Task directions:
Could you retype all of the records exactly, leaving out every picture?

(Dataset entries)
◇ ◇ ◇ ◇ ◇ ◇ ◇

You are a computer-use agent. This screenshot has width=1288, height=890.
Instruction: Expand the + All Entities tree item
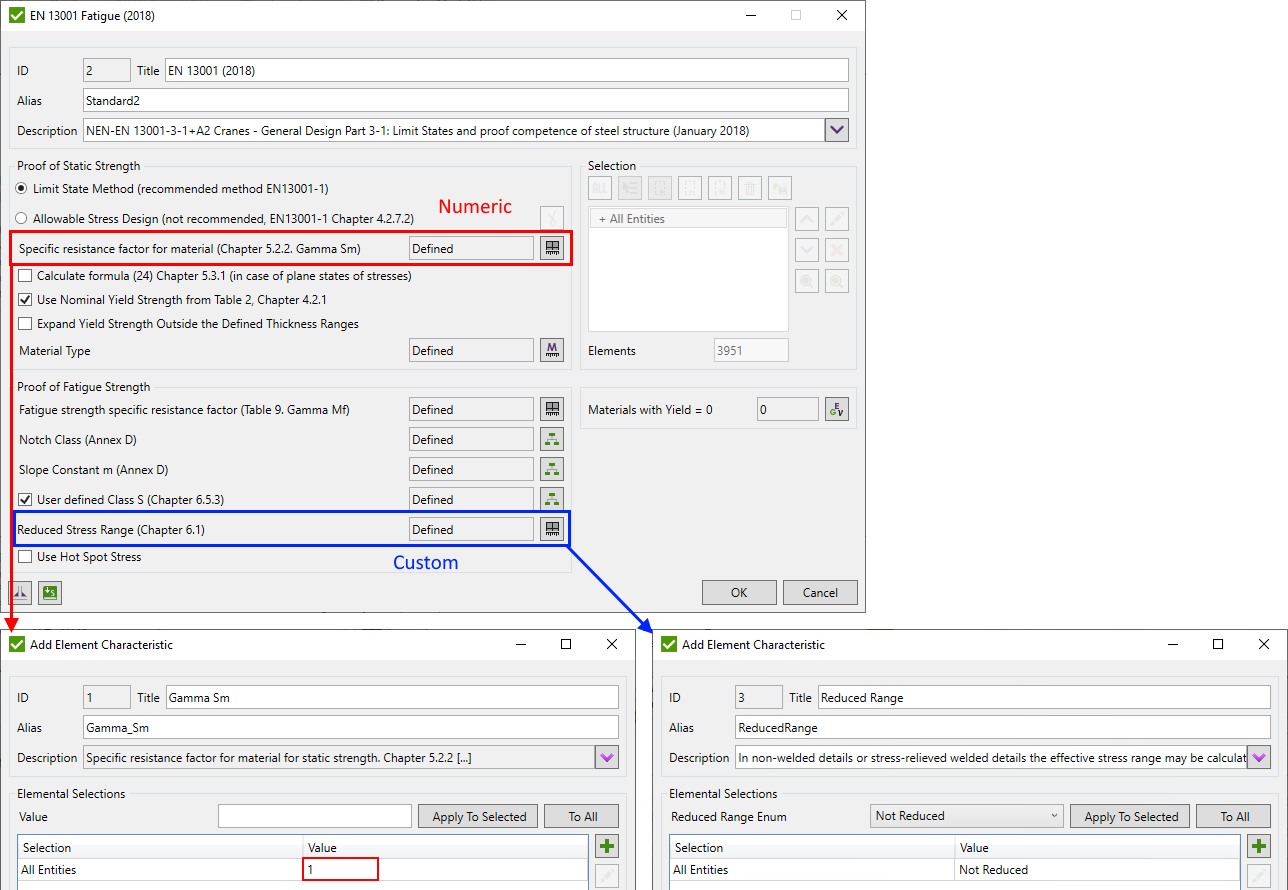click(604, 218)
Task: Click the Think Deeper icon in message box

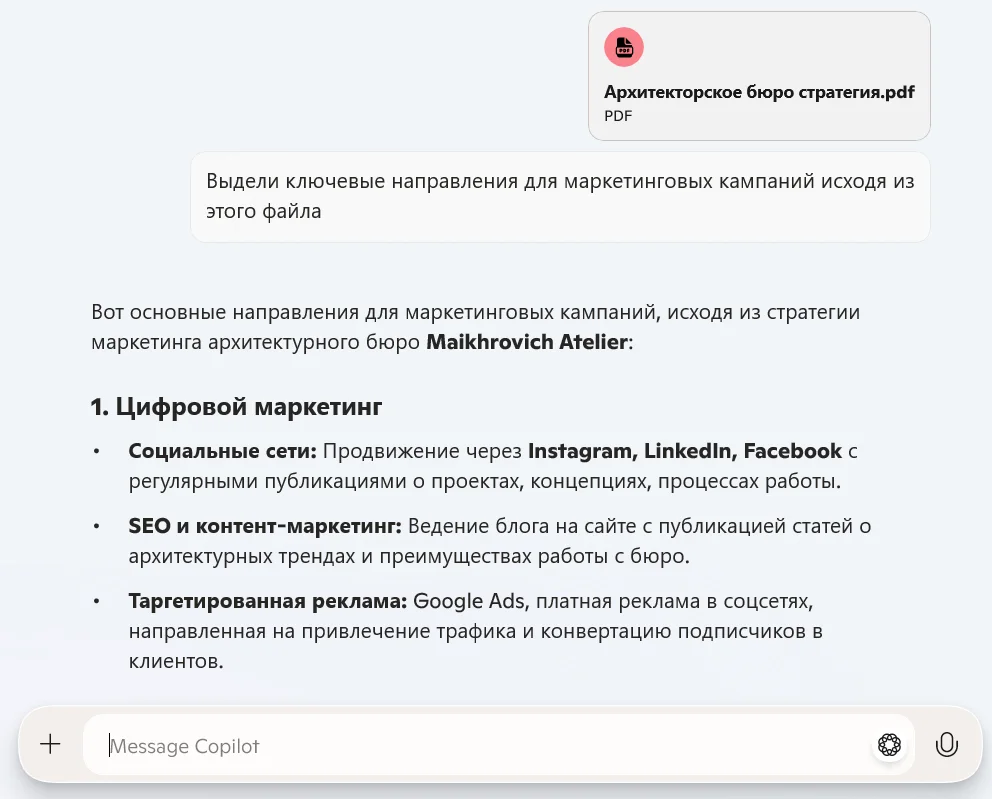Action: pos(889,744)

◇ ◇ ◇ ◇ ◇ ◇ ◇

Exercise solution:
You are a computer-use agent. This screenshot has width=1288, height=890.
Instruction: Expand the + All Entities tree item
click(604, 218)
Task: Click the Think Deeper icon in message box

Action: pos(889,744)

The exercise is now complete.